18 OCTOBER 1851, Page 2

The solemn, and withal somewhat ponderous rebukes, which Lord Palmerston

has drawn down upon himself from the German Diet and the Russian Government are natural enough. The off- hand style in which our perpetual Foreign Secretary encounters his rivals and opponents in Parliament, he has before now carried into his official correspondence, but never to such an extent as when, instead of a despatch in his own name, he forwarded the pamphlet of a Conservative statesman out of office to all the leading powers of Europe,—as ifto say, See how even our Tories speak about one ofyour brother sovereigns! This was an innovation upon the grave formalities of diplomacy, which might have been overlooked in a tyro, but was intolerable in a statesman who has been in office ever since he came of age, nearly fifty years ago.
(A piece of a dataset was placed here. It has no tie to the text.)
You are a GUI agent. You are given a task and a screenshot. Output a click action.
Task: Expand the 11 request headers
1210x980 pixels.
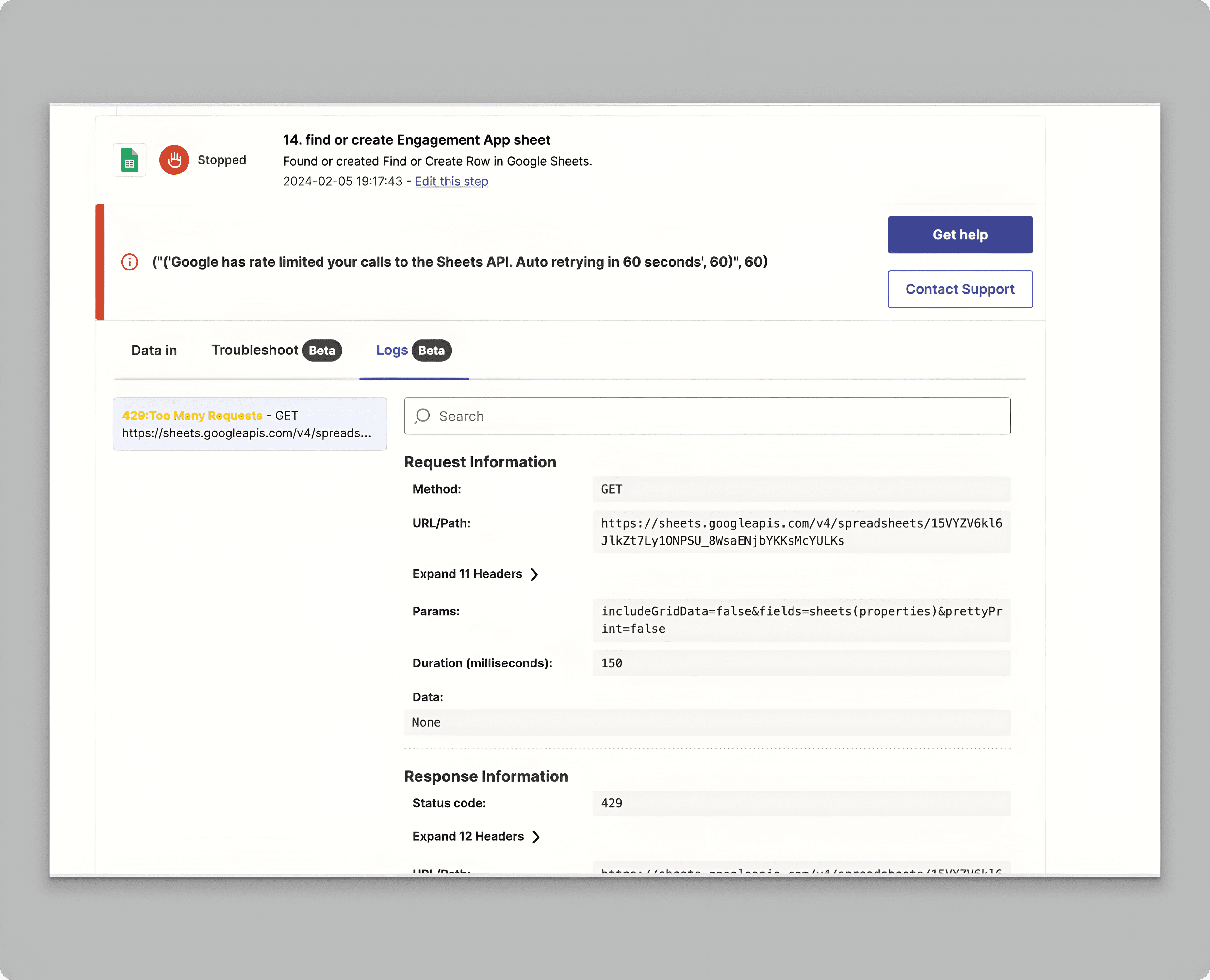[467, 574]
In Lord Malmesbury's Diary we find recorded the soreness felt by the veteran statesman at the joking propensities of the young men of his party—to wit, Canning and Palmerston. The Russian and German diplomatists find the survivor of the pair as vivacious and as annoying after nearly half a century more has passed over his head. It must be confessed that the freak of our Foreign Secretary had in it a strong dash of the Etonian schoolboy : nevertheless, Mr. Gladstone's pamphlet contains matter that deserves the serious attention of the Despotic Courts.